The right kind of crazy

Helping strangers is my favorite thing because random acts of kindness are always a little surprising, and the helper has no expectation of repayment.

seems legit

I encountered a Chinese woman while walking to the parking center from Office Job the other day.  She asked for directions to a freeway bus stop, and since it wasn’t far I told her I would just show her.  We chatted as we walked; she had just graduation with two masters degrees, loved living in LA (hooray!), and was looking for a job.  She was trying to get to El Monte (about 17mi away), and since I had the afternoon off, I offered to just drive her.  She said, “Really?!  Wow, that is so nice.  Thank you so much.”  It’s a little crazy to offer a ride to a stranger, but it’s definitely crazier to accept a ride from a stranger.  So win-win, right?  heh.

She turned out to be super nice.  I told her I work with another Chinese woman in my office who asks me questions about American culture and the English language all the time.  She jumped on that and asked if I could help her with her English too.  Of course!  This is my professional future!  She and Chinese Office Friend both said I should teach English in China and make bank.  Win!

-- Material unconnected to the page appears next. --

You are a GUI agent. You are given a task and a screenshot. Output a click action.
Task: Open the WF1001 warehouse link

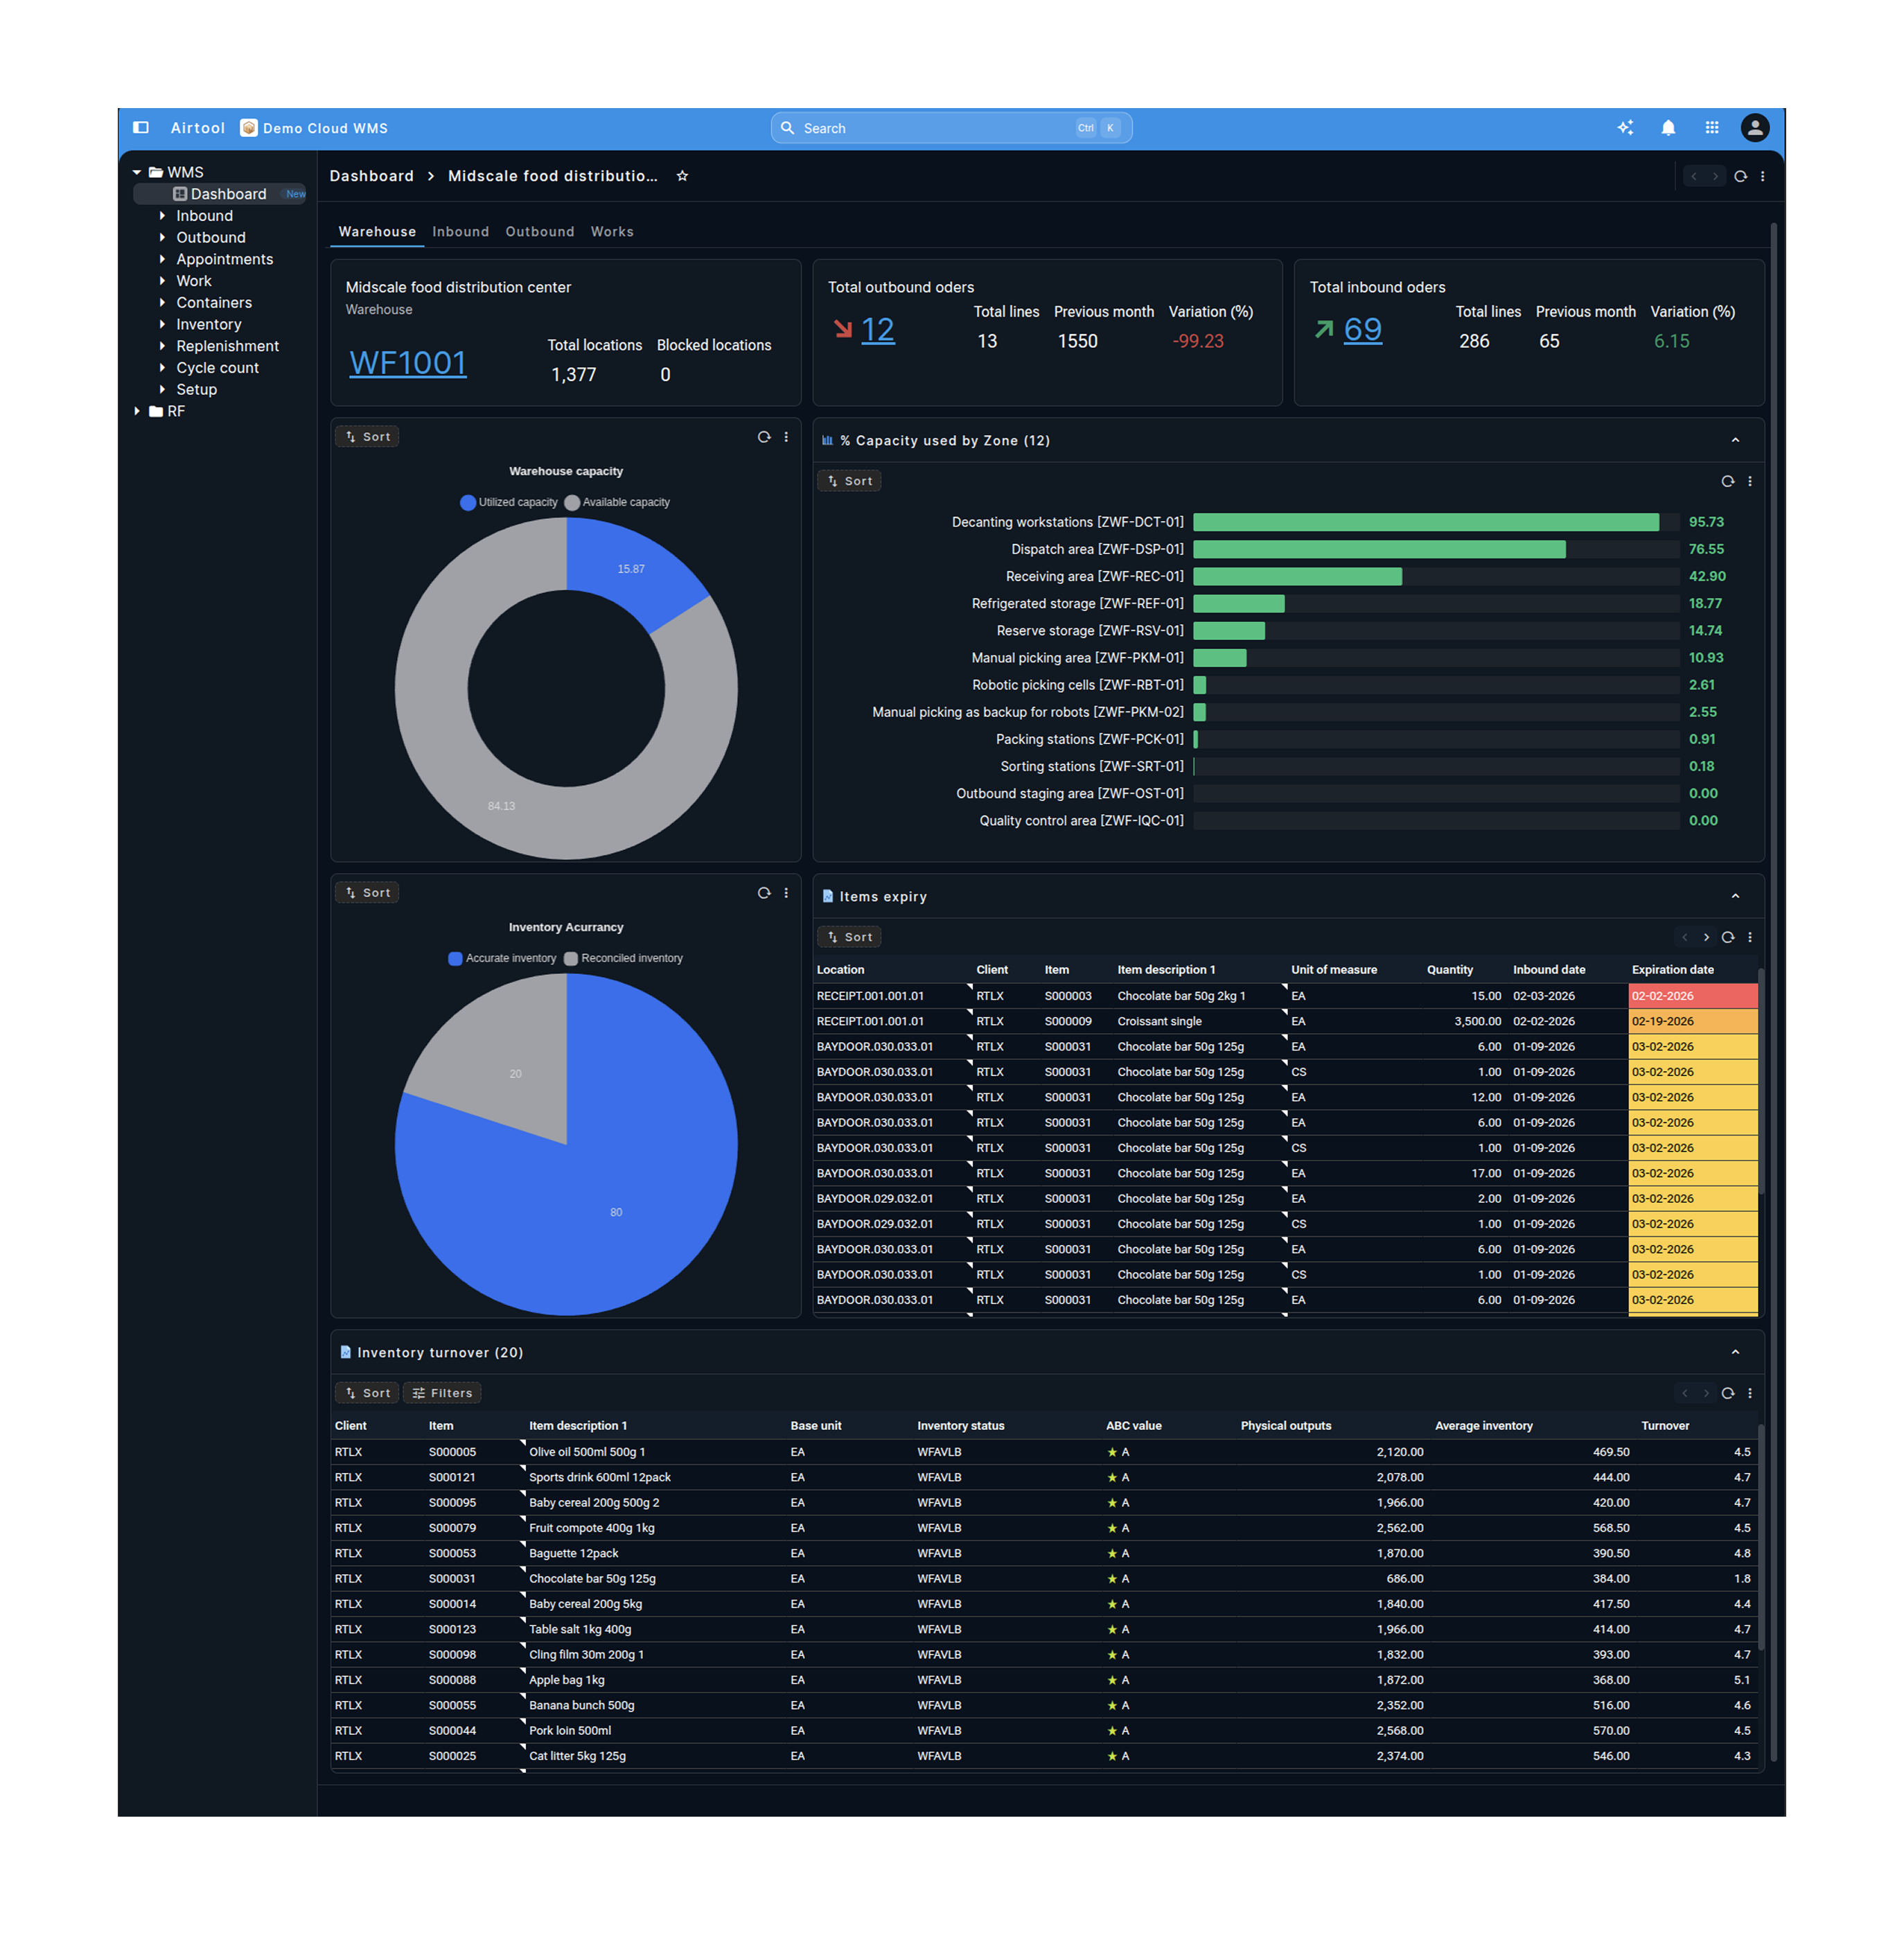click(x=408, y=362)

I invited her to come play board games with us at my apartment some time.  She seemed really excited about that, and gave me her resume and got my phone number and email before we arrived.  After we arrived, she got her things together amid many ‘thank you’s,’ then looked me square in the eye and said, “Thank you for driving me.  You have the gift of the god.”  I was so touched.  I said thank you, and we promised to stay in touch.  I’m inviting her to my housewarming next Friday.